* **TASK DESCRIPTION**: Retype every record exactly. Skip the images.

##########

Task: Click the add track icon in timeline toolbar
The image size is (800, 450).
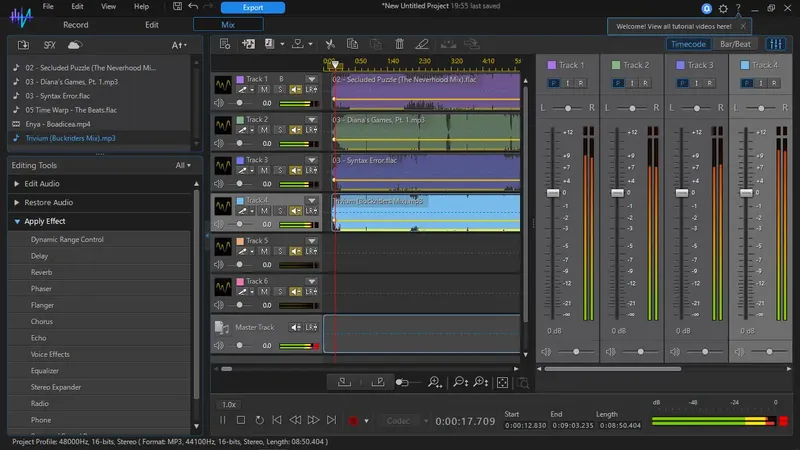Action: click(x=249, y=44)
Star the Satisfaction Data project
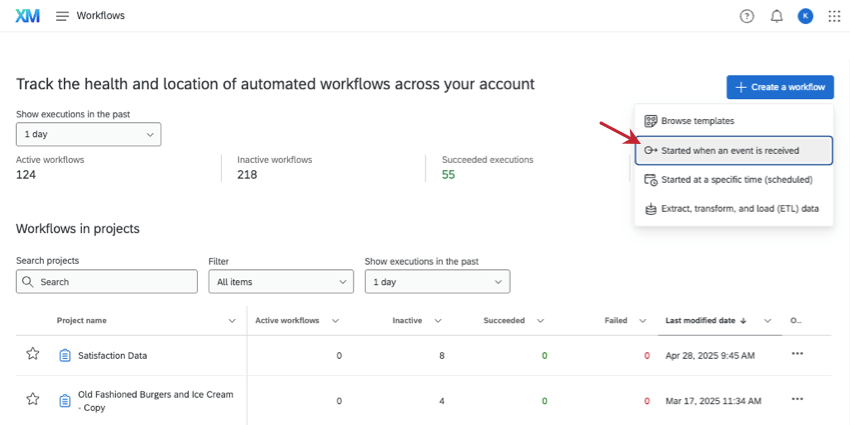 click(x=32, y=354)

##########

* **TASK SOLUTION**:
Task: Click the add track icon in timeline toolbar
The image size is (800, 450).
Action: click(x=249, y=44)
Star the Satisfaction Data project
 click(x=32, y=354)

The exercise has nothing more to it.